新築戸建てに9年暮したUさん夫婦。住み替え先に選んだのは、妻の実家である築43年・鉄骨造2階建の一戸建でした。父が他界し兄がひとりで暮らす実家は、経年劣化に加え台風の被害が激しく深刻な状況。それでも、建物の魅力を引き出すリノベーションとストックの可能性を信じ、住まいづくりのパートナーを探しておられました。リノベーションでは、これから安心して長く住めるよう、錆てしまった構造の鉄骨柱や雨漏りが発生している外装等のメンテナンスを施し、1階をガレージと兄の住居区画、2階をUさん夫婦の住居区画の二世帯住居に。
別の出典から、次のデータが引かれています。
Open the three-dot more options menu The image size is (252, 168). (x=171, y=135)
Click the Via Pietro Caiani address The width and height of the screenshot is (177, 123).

『長年の夢だったガレージハウス』と、建物のルーツでもある『以前のように親戚が集まれる場所にしたい』という思いを叶えられました。
因みに、ガレージのロゴはUさんのデザイン。せっかくなら名前をつけよう!と考えられたものを形にしました。ご主人は時間があればガレージに向かい、レコードを流しながら愛車のハーレーや学生時代からのAPEを整備して過ごしておられます。また、年の節目に親戚が集まった際には、移設再利用した床柱と欄間を眺めながら思い出話にも花が咲き楽しい時間を過ごされたようです。
BEFORE
1階のピロティ部分も新築当時に床面積を参入して確認申請が出されていたことから、床面積の範囲内にガレージ部分を作る計画で進めました。ガレージ部分は、既存の鉄骨躯体の状態も考慮しつつ、元の建物に負担がかからないよう独立した“ハコ”として設けています。